Debate Magazine

Why I Won’t Be Seeing 30 Minutes Or Less

Posted on the 10 August 2011 by Juliez

A few weeks ago, I went to see the movie Bad Teacher (not my choice, okay?). A preview for the movie 30 Minutes or Less came on. The movie is about a guy who gets a bomb strapped to his chest by guys in gorilla suits and is forced to rob a bank. It stars Jesse Eisenberg, AKA The Guy Who Played The Guy Who Created Facebook. I was putting the movie into my “Not exactly a must-see, but if someone else was insistent on seeing it with me, it wouldn’t be the end of the world” category, when I was hit with a joke that was distinctly unfunny.
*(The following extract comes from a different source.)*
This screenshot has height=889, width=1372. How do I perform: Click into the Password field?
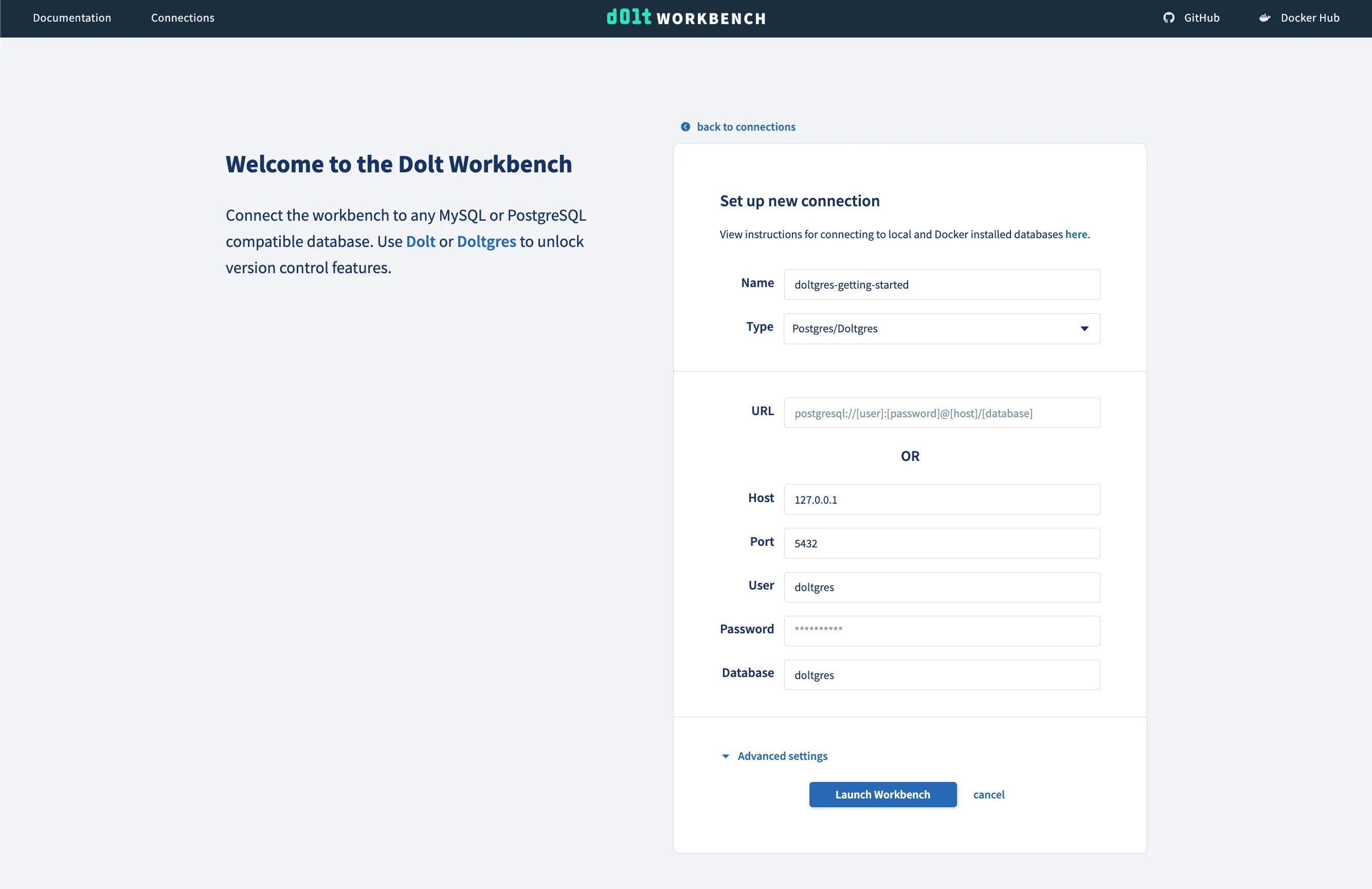coord(942,631)
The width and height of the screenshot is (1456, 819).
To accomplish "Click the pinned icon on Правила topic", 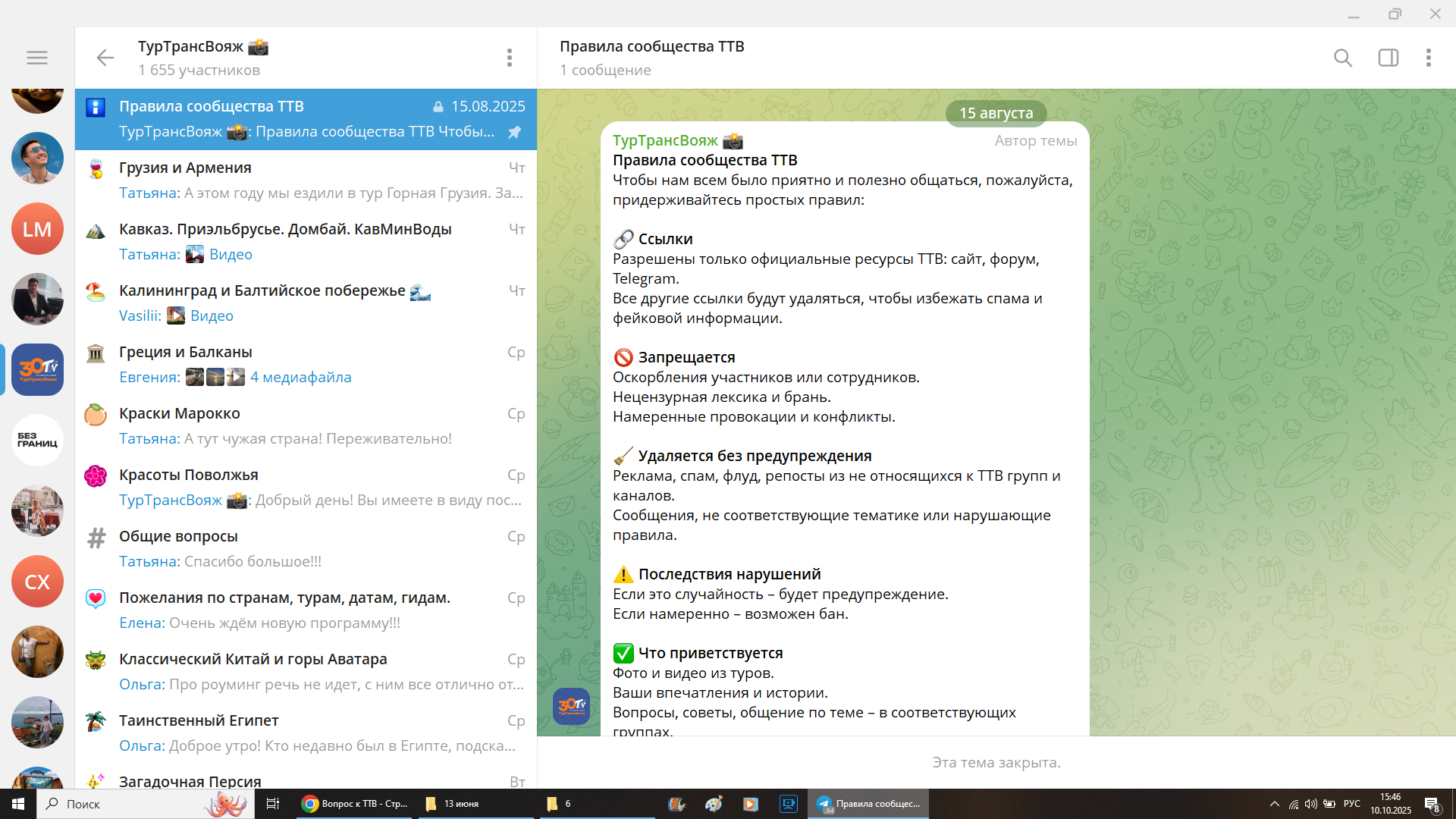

The two main characters were at the supermarket, buying some supplies for their bank robbery, which include masks, duct tape, etc. As their overweight, sassy black cashier (can you say stereotype?) is ringing it up, she says, “You sure you all don’t wanna grab some condoms?”

“No,” says Jesse. “Why?”

“Cuz this is usually what men buy before they rape someone,” the cashier says, continuing to ring up the stuff.

Our Main Characters proceed to attempt to convince her that they are in fact not committing a violent crime. But the cashier just shushes them and says, “This going to be cash or credit for your rape kit?”

Well. As my friends (two female, one male) burst into shocked laughter, I fumed. A few weeks ago, I would have assumed that, because they weren’t ACTUALLY going to rape someone, it was okay. Now, I was furious.

Rape isn’t a joke. It’s a violent, terrible thing. How is it that a video that shows a woman taking revenge on the man who raped her (Rihanna’s Man Down) is criticized and banned, but a movie that turns rape into a joke is allowed in theaters at a PG-13 movie?

The worst part, for me, was the cashier’s role in this. This woman, fully believing that these two guys were about to rape someone—someone that could be her, her friend, sister, daughter—let them go along with it, no questions asked? I just Googled the movie, and sure enough, the movie was directed by Ruben Fliescher—a man.

Sure, one could argue, it’s a harmless joke. And in a culture where rape victims are prioritized and given the justice they need, it would be. But in a culture where women are blamed for being raped, where college boys chant ‘No means yes!’, where the immediate response after a woman is raped is ‘how short was her skirt? How many drinks did she have? Is she a slut?’ In that culture, which, sadly, is OUR culture—it’s not harmless.